*What this task involves*. In the material below, count the lines where the word "chart" appears. Nothing but the number, please.
▬▬▬▬▬▬
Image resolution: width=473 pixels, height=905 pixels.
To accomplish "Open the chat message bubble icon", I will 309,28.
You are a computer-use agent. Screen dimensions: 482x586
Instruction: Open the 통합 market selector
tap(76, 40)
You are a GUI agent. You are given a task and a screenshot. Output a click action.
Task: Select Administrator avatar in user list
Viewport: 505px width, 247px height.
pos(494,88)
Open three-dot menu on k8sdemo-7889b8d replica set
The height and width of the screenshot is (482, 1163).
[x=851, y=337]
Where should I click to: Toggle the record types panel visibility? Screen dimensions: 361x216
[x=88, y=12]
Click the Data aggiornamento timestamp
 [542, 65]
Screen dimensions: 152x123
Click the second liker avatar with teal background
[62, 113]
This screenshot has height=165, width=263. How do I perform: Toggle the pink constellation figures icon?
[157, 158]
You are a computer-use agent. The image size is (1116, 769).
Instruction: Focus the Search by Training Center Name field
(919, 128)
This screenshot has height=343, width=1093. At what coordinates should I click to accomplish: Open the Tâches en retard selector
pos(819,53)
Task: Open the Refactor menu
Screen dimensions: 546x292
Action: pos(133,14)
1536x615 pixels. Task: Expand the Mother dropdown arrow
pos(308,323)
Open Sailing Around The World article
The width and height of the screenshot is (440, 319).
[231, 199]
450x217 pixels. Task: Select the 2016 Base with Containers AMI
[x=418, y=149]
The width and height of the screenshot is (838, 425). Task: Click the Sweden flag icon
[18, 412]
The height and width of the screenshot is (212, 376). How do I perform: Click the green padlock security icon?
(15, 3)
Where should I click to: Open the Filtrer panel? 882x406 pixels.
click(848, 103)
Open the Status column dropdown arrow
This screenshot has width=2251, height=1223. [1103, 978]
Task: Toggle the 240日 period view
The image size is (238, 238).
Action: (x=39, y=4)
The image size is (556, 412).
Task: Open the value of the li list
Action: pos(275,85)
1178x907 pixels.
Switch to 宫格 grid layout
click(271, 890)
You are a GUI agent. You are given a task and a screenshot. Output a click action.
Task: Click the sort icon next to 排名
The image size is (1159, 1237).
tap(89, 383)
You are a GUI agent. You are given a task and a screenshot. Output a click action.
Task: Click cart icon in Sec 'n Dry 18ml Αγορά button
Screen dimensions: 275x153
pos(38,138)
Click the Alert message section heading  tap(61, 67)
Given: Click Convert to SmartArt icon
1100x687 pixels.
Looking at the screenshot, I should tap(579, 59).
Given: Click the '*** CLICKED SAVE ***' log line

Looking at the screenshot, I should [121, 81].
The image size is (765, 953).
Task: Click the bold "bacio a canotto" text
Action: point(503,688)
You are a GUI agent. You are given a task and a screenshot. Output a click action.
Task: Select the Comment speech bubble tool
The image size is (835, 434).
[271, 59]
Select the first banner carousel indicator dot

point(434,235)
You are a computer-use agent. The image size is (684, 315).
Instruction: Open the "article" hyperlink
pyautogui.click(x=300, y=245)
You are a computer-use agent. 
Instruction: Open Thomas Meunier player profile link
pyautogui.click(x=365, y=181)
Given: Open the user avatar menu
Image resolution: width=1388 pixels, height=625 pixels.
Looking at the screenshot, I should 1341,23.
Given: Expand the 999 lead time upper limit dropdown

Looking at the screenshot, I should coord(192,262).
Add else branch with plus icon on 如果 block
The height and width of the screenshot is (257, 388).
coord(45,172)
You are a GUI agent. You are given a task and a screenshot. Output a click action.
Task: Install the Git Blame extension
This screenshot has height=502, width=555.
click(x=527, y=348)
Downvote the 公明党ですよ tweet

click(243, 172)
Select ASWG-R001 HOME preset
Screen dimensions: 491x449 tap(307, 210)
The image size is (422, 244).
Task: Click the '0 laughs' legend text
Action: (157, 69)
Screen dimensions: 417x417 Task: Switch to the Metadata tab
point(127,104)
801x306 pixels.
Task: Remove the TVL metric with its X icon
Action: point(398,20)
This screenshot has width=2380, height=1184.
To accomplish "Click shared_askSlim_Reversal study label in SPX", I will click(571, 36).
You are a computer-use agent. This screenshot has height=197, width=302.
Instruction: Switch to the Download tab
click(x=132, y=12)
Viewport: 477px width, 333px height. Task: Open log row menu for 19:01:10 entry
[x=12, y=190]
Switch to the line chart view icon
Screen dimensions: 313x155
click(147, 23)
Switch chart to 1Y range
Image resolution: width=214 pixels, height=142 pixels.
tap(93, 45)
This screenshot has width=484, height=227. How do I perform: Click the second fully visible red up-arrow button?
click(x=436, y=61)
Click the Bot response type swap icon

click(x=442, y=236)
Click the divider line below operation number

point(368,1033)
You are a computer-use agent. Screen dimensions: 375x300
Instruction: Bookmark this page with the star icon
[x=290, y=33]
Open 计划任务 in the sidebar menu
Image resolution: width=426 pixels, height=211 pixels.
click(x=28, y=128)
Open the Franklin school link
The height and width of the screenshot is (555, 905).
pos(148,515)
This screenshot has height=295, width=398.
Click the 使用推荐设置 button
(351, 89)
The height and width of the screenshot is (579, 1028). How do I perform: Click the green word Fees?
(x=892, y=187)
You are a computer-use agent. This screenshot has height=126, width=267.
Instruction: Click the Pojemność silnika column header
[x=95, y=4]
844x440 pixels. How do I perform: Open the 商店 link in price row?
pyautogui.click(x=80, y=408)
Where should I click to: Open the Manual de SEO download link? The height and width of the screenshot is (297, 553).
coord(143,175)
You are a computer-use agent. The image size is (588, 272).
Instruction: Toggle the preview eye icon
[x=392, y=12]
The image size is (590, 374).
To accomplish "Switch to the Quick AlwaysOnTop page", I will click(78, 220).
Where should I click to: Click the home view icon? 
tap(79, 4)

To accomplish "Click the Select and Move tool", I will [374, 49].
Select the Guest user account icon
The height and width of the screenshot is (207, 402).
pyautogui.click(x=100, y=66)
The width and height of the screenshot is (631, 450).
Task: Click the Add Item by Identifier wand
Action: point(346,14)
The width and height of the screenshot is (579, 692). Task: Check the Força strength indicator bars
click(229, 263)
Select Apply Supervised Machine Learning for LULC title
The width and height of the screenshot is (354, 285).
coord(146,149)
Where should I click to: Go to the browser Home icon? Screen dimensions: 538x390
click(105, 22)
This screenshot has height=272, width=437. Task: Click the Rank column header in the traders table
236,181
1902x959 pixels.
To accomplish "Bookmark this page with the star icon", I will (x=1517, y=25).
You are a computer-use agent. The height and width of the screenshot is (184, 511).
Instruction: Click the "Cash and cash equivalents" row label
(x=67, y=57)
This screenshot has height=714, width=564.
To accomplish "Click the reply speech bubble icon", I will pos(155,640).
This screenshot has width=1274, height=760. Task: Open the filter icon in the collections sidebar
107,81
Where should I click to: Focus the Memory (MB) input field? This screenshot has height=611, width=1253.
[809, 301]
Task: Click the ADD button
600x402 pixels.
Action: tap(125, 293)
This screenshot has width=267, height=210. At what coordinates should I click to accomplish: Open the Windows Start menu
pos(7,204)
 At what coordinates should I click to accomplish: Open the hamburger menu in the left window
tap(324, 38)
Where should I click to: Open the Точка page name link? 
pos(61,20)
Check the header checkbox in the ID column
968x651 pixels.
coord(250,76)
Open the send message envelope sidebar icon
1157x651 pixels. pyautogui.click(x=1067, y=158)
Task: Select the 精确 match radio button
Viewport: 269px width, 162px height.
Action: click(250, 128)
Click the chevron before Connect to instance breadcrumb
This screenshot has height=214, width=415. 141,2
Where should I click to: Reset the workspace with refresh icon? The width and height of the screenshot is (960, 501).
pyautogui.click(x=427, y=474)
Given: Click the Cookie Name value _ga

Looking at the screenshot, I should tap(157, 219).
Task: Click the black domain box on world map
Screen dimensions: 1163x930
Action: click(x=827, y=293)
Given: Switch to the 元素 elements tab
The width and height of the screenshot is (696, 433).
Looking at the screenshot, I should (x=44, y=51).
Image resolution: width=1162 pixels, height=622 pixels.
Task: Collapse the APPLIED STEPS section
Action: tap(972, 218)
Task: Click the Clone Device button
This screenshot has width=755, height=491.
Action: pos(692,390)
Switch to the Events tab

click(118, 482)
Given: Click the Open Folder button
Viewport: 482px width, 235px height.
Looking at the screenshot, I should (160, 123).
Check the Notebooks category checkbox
▬▬▬▬▬▬
*Exercise response*. 2